On the flip side, you’ve got Miley Cyrus begging her devotee to have more urgency: “Baby, you’ve been thinking ‘bout the future like it’s already yours / Show me how you'd hold me if tomorrow wasn't comin' for sure.” The structure of the song implies an in-universe surety that there will not be a tomorrow and demands more presence in their remaining moments. Personally, I’d hate to get loved on just because the world was ending — if he wanted to love me now, he would.
The narrator in “Apocalypse Whenever” by Bad Suns (2022) admits he’s not ready to die, but he’s made his amends, chased his dreams, learned from his mistakes. The apocalypse can come “whenever” because he’s worked on having a life without regrets.
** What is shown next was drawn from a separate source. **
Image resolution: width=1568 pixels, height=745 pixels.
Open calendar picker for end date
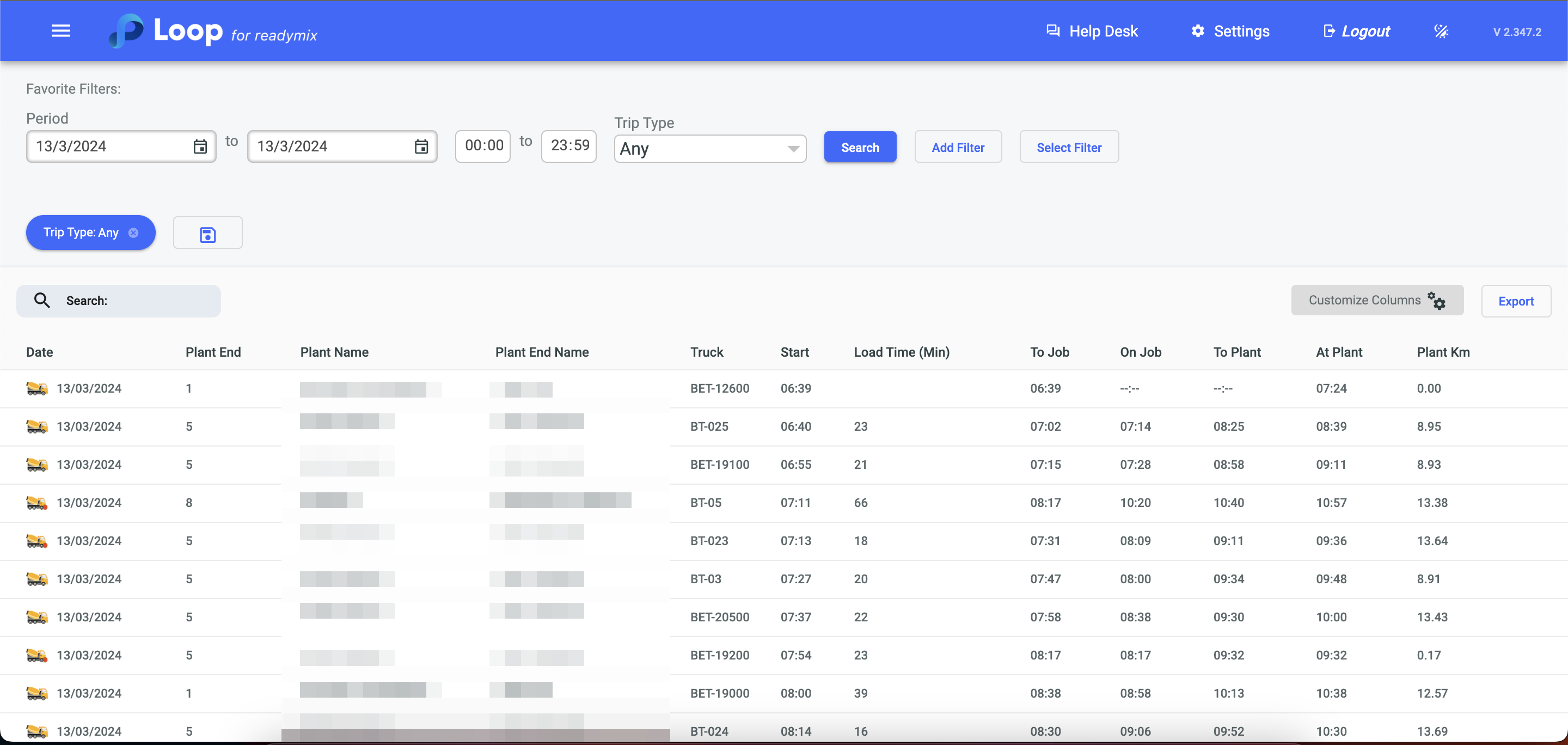[421, 146]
As humans do, I get caught up in the mundanity of life and the forced rituals: going to work, doing the laundry, paying bills… it’s with great intention and effort that I stop to practice gratitude and snap back to the present moment. I’m in the practice of asking myself, “If not now, when?”
These songs urge us to think of what’s in front of us now: the opportunity to feel good, be good, and do good.
What will you do with the opportunity?